Illustration: Lazaro Gamio / Axios
A new survey suggests that artificial intelligence has at last penetrated mainstream business at a high rate, and is not headed for a third "winter," a post-hype loss of faith.
Why it matters: In the survey, 61% of big companies said they had implemented some form of AI in their business operations, up from 38% in 2016. This suggests that, unlike two previous false starts for AI, the current boom has been embraced in a bout of business investment, said Stuart Frankel, CEO of Narrative Science, an AI company that commissioned the survey. "This is not about hype but business actually adopting the technology," Frankel told Axios.
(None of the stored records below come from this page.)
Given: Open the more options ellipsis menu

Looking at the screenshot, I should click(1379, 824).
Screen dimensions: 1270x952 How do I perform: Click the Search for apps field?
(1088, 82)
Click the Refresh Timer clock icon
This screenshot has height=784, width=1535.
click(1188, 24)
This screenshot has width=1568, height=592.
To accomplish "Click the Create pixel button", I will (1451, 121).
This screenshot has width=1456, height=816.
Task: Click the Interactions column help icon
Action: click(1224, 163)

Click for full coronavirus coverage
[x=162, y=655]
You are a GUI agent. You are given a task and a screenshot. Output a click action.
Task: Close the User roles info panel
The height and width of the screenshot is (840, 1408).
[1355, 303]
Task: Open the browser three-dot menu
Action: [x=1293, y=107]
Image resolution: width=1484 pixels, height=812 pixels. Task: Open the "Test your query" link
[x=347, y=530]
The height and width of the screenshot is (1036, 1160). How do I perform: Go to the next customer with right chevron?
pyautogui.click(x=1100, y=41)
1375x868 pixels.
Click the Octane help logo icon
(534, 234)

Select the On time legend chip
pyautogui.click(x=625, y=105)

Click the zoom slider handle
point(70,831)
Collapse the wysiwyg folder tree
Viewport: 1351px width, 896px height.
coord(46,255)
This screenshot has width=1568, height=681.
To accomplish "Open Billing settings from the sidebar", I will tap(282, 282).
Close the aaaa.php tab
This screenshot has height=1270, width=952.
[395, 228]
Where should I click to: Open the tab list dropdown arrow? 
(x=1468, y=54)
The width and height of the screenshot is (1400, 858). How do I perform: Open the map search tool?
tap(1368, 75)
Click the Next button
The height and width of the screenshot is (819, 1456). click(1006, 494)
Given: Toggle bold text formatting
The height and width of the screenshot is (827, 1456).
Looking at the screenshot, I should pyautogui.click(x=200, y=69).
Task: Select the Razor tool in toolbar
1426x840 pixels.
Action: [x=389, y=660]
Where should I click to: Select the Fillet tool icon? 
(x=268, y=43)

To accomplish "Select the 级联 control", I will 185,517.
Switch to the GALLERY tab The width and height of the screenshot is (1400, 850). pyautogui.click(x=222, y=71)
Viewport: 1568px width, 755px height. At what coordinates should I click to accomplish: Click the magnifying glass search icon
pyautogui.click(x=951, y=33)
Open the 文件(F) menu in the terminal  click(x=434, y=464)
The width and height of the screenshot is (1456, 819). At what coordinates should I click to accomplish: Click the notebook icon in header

In the survey, conducted by the National Business Research Institute, 69% of respondents said they are tracking profitability from their AI programs — the return on investment (ROI). "People are starting to think of ROI sooner rather than later," Frankel said. "In the past, relatively few tracked ROI. But 70% is pretty significant."
Key quote: "Whether ROI is actually there — it's too early to know."
Bottom line: The two AI winters were in 1974 and the late 1980s. There is a tremendous hullabaloo about AI now, with seemingly every company claiming to have an AI facet to its business, whether they do or not. The survey, however, finds that, notwithstanding the exaggeration, the field appears to be on solid ground this time.